For years and decades, we’ve watched men live life with abandon, enjoying a brattish — and brutish — entitlement on women’s bodies. While we’ve been raised on a diet of ‘don’ts”.

Don’t wear this, or that, it might give him the wrong idea. Don’t go here, or anywhere. Don’t speak to him, or at all, he might think you were flirting. Don’t drink, don’t laugh, don’t allow yourself alone with him, or him, or him. And even if you play by every rule, they’ll still find a way to make it your fault, should something happen. We’ve spent our lives being scared, careful, confused, and paranoid — of losing our jobs, of having our bodies violated, of having acid flung in our faces, or being found dead in a ditch suddenly one night.

Which is why it hurts, and makes us want to torch the earth with our fury, when the few, very few men we gave ourselves permission to trust, the ‘good’ guys, the ones who were supposed to get it, and empathise, and be by our sides, turn out to be wolves hiding in sheep’s skin.

Our anger isn’t about one dick pic, or an arm that lingers on our waist for too long, or a YouTube video, movie or book by a poser — frankly, we’ve all endured much worse than the stuff we can even now get ourselves to articulate — it’s about the helplessness and hopelessness of finding out that men haven’t changed at all, it’s only the window dressing that’s better now.
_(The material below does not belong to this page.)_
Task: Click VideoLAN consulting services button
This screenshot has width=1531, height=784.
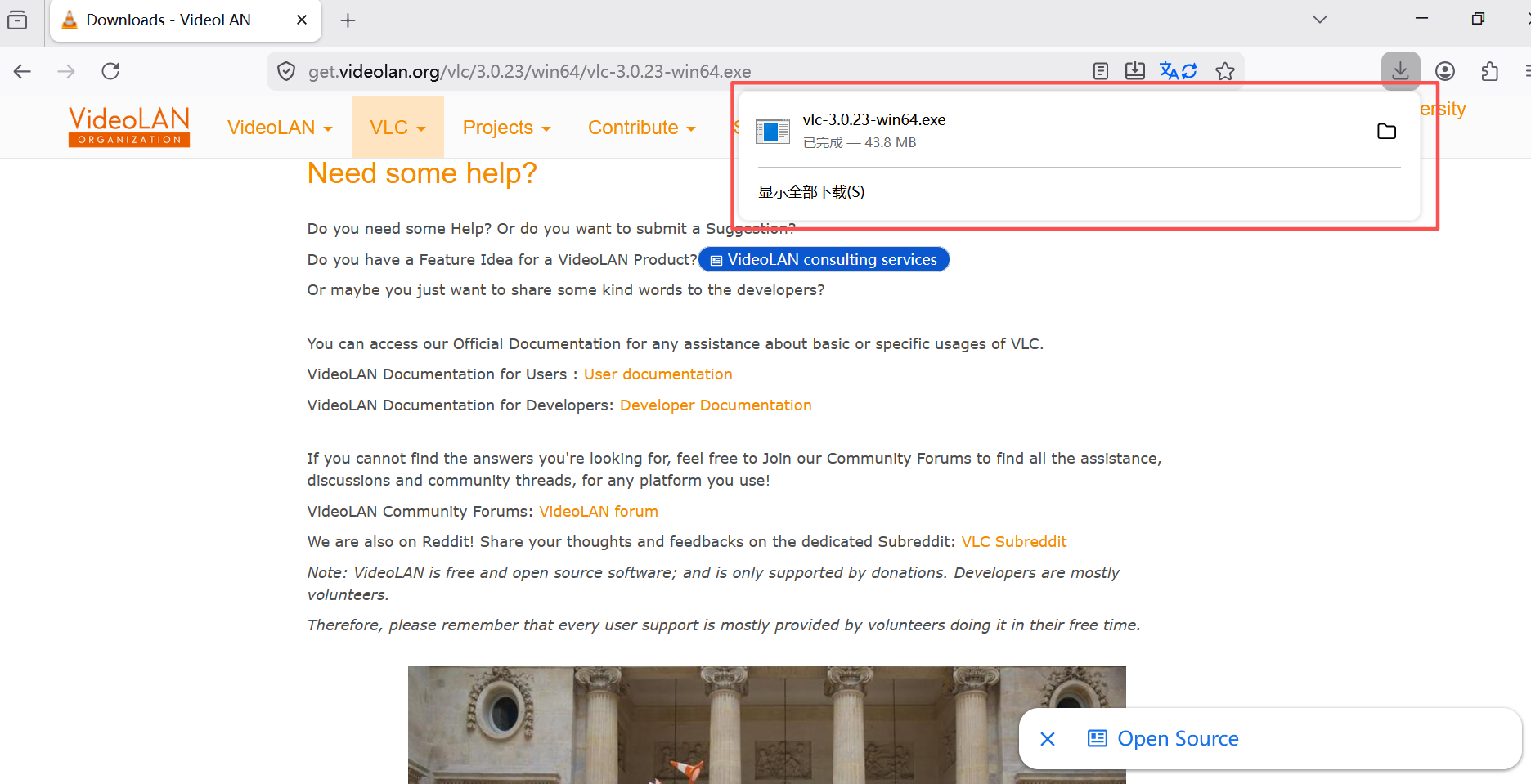Action: click(824, 259)
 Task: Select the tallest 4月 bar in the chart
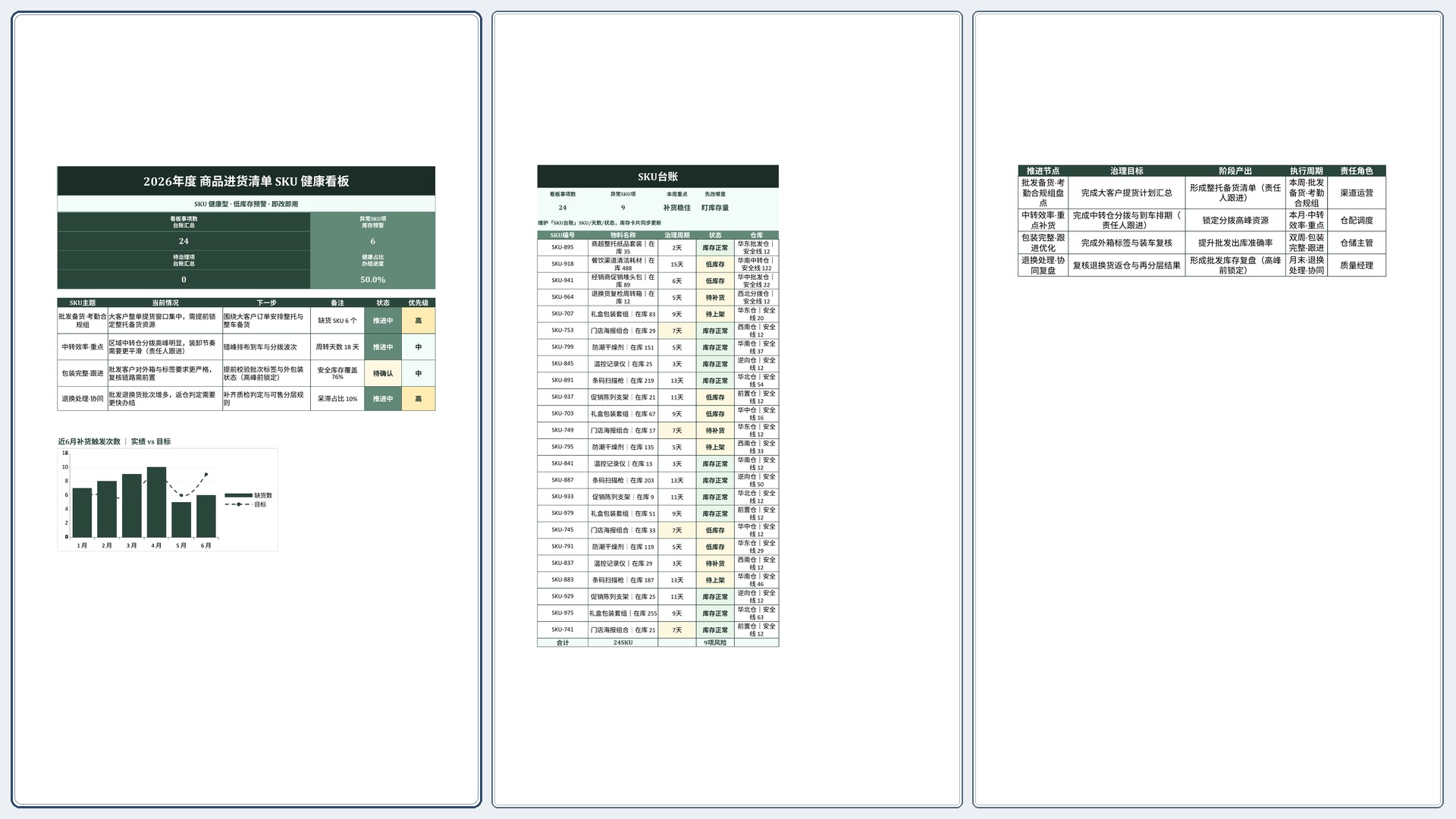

It’s about the weariness of realising that we really have no allies in men, because even the ones who claim to be “listening” pivot and reveal themselves to be surly, sulking babies whose egos can’t handle the slightest self-examination.

Our anger is about the “If I hurt…” in their half-hearted non-apologies. Each one of us has spent a lifetime justifying our feelings and qualifying our experiences, and this is not the kind of apology we can learn to live with, anymore.

And our anger is about all the time it’s going to take us to rebuild ourselves and our trust in human decency, now that we know that our idols were brutally demolishing it, as soon as our backs were turned.

Dear dude-bros of the comedy and media and Bollywood and publishing and startup and creative arts worlds, it might be hard to imagine, but this — this moment, manic, frenzied moment, this surge of anger that won’t be contained — isn’t about you at all. It’s about women coming into their own power, and realising that it’s time we built a new world order, one in which we don’t relinquish all power to you because clearly you can’t be trusted with it.

This moment is about balancing the scales, where, for once in their godforsaken lives, men have to worry about “sending the wrong message” and “being friendly but not flirtatious”.

This moment is what equality looks like. Prepare yourselves.